折柳直言道,“世子未曾说过要修缮这个院子,就算要修缮,也该由世子妃来拿决定,刘姑娘这是凑什么热闹?”
“我……”
江知念察觉到陆君砚周身散发的冷意和戾气愈发浓重,察觉一丝异样,便沉声让其他人都先出去,以免城门失火殃及池鱼。
刘杏儿已经被陆君砚这幅模样吓得眼泪汪汪。
“刘姑娘可知紧挨着琳琅阁的这个院子为何一直荒废着?”云初忽然开口。
刘杏儿哪还敢再说话,只能摇着头。
“那是因为,这凝香院是世子生母荣安侯夫人的院子。”他的声音严肃,这一次刘杏儿是真的闯了大祸,就连江知念也没想到。
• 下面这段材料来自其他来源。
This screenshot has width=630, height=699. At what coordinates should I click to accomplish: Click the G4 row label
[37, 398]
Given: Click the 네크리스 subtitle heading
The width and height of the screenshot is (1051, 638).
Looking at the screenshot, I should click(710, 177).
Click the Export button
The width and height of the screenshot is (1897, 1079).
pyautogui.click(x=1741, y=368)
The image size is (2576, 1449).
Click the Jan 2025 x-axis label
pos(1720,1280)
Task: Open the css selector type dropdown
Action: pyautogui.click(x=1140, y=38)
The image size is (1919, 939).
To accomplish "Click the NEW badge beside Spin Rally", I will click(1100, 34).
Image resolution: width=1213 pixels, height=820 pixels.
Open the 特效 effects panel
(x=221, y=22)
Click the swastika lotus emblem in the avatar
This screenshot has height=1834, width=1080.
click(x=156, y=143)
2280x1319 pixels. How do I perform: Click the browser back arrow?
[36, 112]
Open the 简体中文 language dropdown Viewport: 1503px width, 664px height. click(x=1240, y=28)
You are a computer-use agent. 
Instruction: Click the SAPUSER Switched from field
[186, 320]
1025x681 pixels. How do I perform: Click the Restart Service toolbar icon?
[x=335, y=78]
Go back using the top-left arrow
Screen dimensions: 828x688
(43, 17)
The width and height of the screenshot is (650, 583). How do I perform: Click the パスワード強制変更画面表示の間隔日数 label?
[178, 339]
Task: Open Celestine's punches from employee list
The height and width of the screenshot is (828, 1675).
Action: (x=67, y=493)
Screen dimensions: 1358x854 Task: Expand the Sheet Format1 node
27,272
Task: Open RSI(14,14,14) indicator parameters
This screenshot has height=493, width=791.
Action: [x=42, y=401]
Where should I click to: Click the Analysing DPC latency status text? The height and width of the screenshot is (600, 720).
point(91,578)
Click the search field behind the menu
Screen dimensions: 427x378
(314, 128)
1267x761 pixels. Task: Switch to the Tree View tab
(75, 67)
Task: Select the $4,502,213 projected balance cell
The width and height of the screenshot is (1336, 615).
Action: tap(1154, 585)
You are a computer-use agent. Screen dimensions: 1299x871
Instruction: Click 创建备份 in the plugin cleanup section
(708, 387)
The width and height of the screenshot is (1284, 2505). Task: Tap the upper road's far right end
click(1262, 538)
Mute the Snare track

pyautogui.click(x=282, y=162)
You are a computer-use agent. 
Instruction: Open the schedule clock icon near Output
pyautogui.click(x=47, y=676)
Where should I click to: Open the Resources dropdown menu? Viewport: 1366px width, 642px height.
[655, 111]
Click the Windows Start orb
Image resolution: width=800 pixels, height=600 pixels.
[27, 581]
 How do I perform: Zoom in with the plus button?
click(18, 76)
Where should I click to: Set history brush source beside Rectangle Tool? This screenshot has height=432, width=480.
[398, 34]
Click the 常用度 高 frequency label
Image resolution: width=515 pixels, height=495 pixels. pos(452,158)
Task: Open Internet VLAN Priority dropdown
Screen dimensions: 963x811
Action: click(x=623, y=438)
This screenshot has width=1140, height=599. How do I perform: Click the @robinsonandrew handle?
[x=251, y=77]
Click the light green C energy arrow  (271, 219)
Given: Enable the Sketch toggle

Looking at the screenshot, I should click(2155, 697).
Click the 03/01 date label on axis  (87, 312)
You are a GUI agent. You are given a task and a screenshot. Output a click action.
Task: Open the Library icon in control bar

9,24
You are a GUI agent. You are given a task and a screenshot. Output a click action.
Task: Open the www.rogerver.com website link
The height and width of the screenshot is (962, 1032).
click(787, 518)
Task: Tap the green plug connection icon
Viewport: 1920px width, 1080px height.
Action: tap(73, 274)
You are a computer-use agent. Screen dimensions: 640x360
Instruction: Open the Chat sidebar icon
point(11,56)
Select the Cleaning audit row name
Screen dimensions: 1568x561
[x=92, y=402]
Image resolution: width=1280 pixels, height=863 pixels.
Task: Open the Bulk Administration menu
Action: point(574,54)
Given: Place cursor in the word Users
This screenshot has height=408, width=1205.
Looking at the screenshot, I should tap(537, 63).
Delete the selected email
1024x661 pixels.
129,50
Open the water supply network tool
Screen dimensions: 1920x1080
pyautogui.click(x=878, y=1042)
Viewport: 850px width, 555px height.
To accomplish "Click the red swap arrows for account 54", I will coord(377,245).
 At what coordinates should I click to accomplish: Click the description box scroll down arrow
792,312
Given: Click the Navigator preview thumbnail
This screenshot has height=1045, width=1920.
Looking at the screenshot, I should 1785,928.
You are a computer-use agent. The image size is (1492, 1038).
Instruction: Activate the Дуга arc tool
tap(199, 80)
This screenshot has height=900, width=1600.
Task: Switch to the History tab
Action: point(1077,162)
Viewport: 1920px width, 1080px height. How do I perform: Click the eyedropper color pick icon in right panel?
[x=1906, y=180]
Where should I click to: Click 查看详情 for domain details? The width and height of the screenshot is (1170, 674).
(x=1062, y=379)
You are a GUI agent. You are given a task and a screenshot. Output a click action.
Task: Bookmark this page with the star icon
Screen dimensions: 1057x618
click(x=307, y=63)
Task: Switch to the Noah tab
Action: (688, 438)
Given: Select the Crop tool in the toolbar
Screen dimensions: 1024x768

她当即侧头去看陆君砚,陆君砚那双没什么神采的眼眸,泛着红意。
想到自己看到的那一片月见草,她心中泛起细细密密的疼。
“这棵桂花树,是夫人生前亲自种下,侯爷每次回府都要来看一眼这桂花树。”
眼下这棵成荫的桂花树,倒在院中,上头的金桂开满,整个院中都是桂花的馨香,可却是这棵树生命的最后一程。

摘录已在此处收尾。